Segment Open

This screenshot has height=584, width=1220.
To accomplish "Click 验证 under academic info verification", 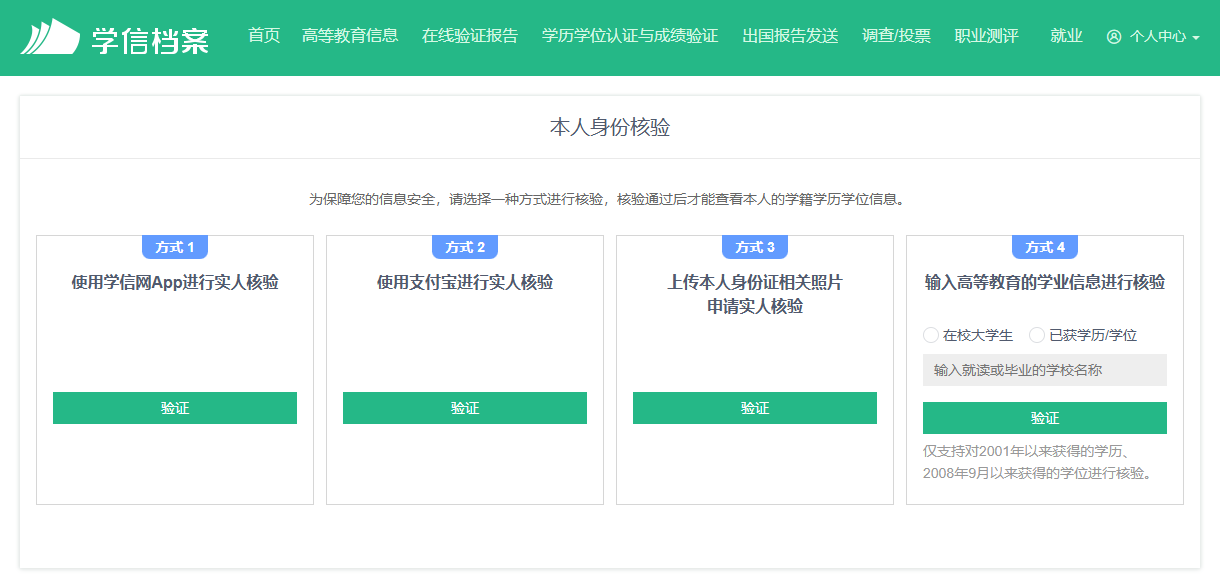I will (x=1044, y=418).
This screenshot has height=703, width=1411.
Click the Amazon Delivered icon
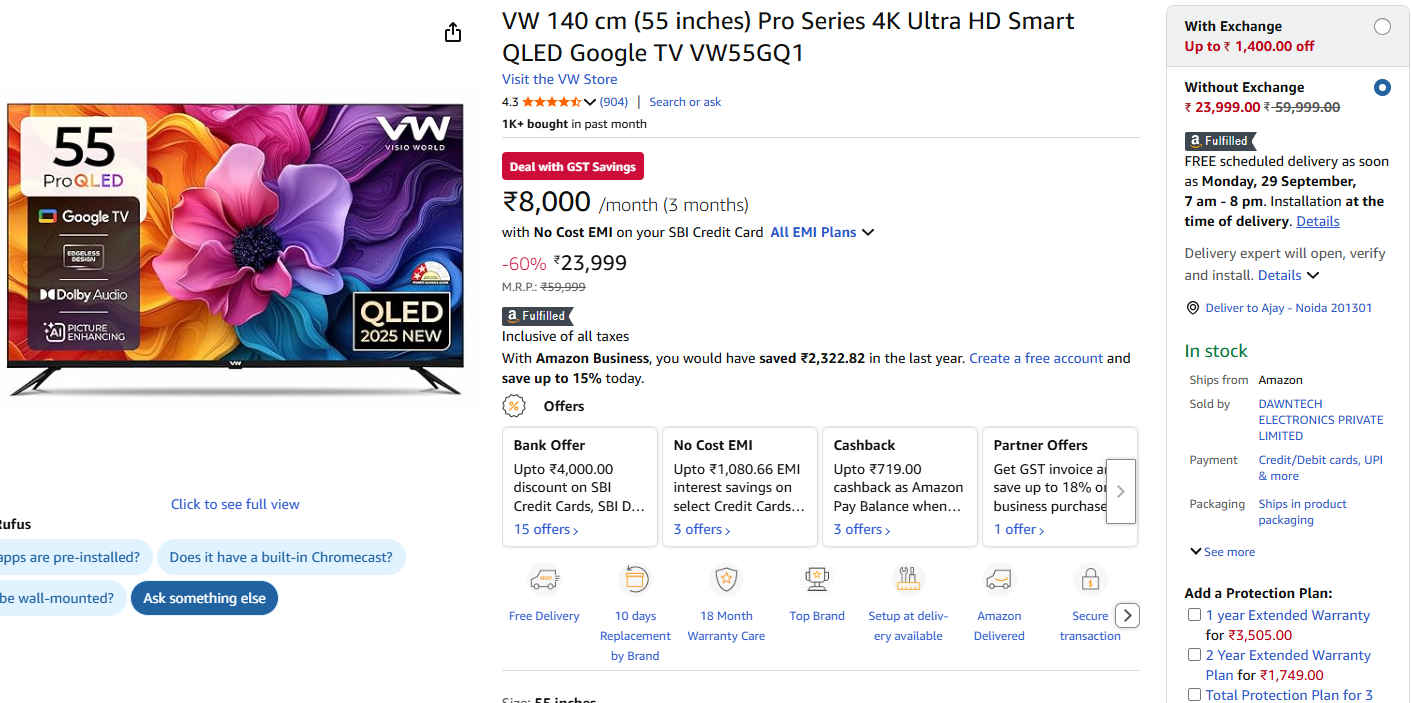point(999,579)
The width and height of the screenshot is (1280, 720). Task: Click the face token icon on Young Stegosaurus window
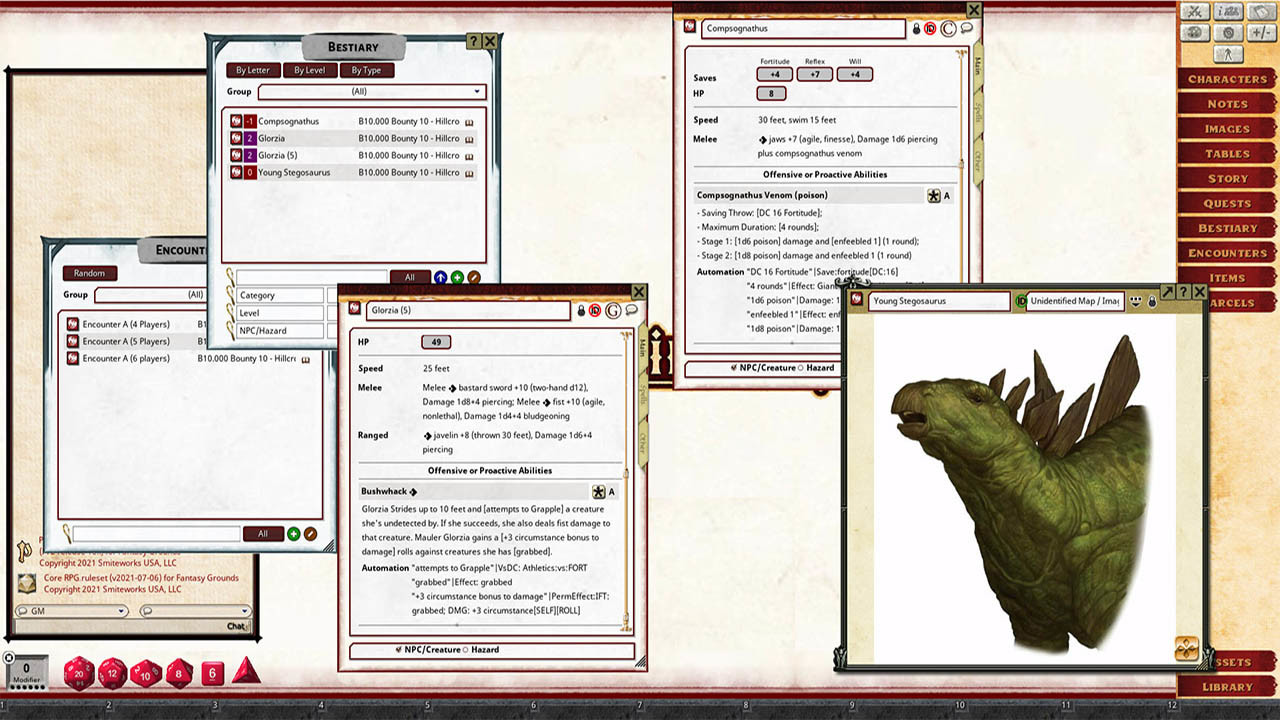[x=1135, y=301]
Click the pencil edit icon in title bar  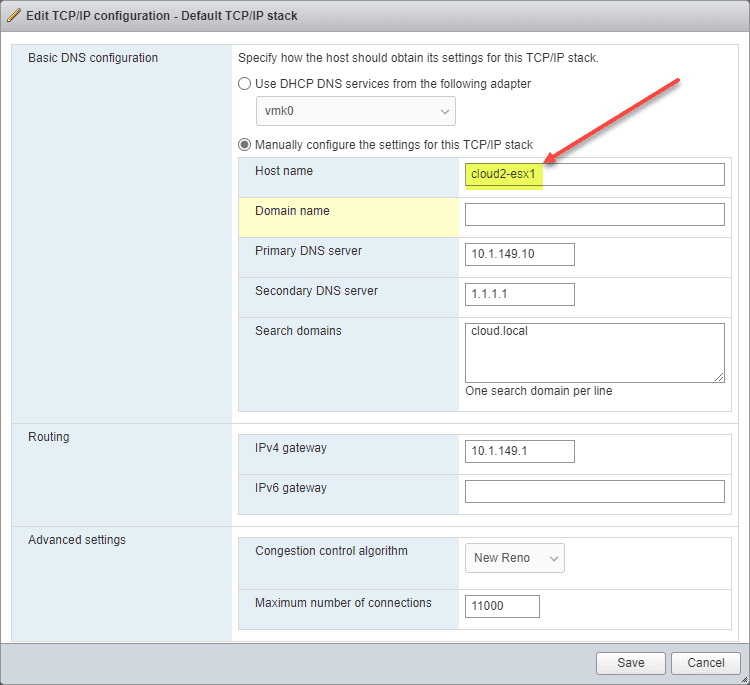tap(14, 16)
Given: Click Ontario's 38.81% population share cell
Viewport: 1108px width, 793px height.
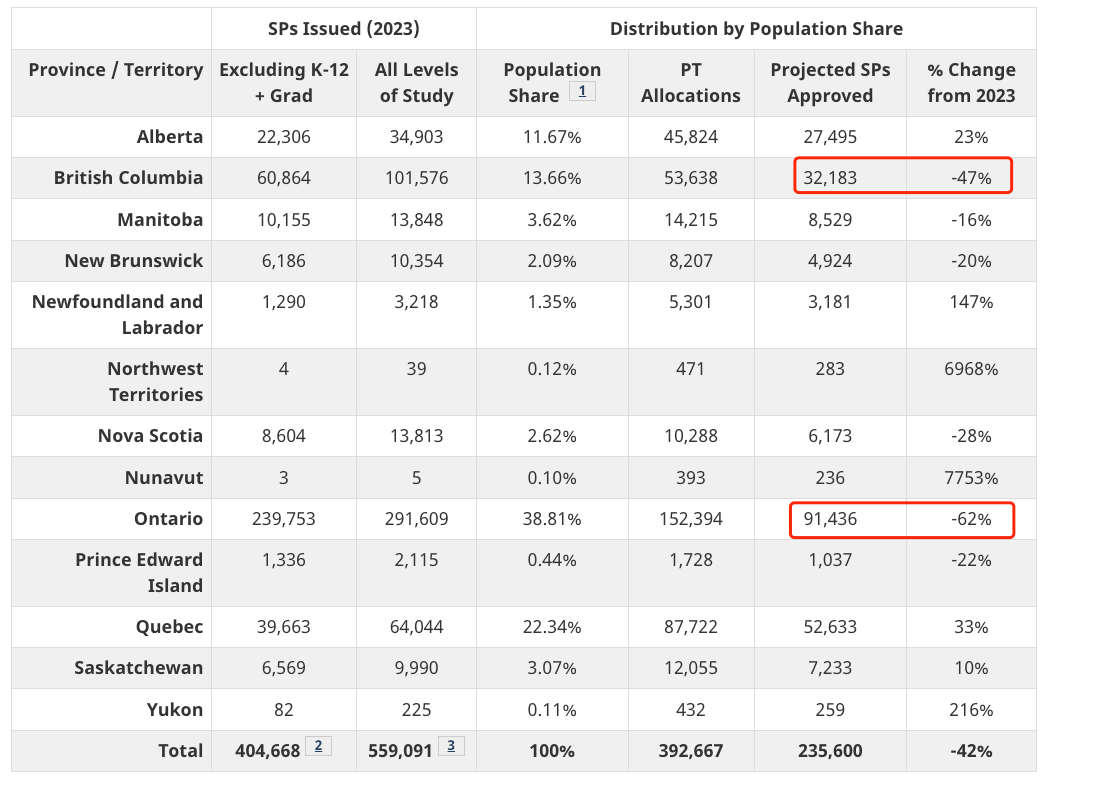Looking at the screenshot, I should click(x=552, y=519).
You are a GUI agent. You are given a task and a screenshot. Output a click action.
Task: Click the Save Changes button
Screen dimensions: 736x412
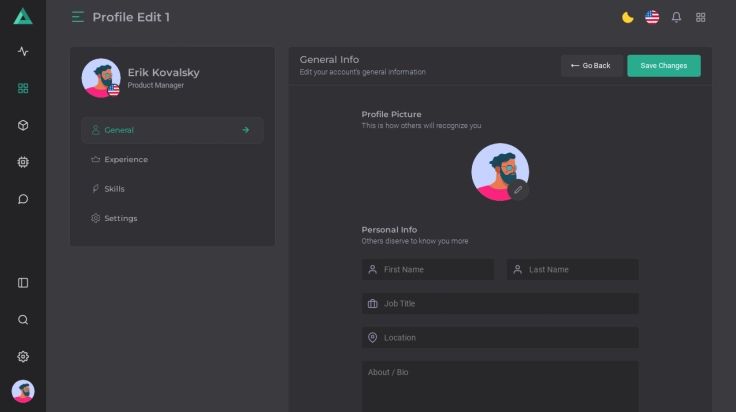click(663, 66)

Segment Closed

Problem to solve :: Each line from the one containing "Task: Click the Save Changes button" through the last line of the entries above is to be extracted exactly. Pictures are not part of the copy.

Task response ::
Task: Click the Save Changes button
Screen dimensions: 736x412
click(663, 66)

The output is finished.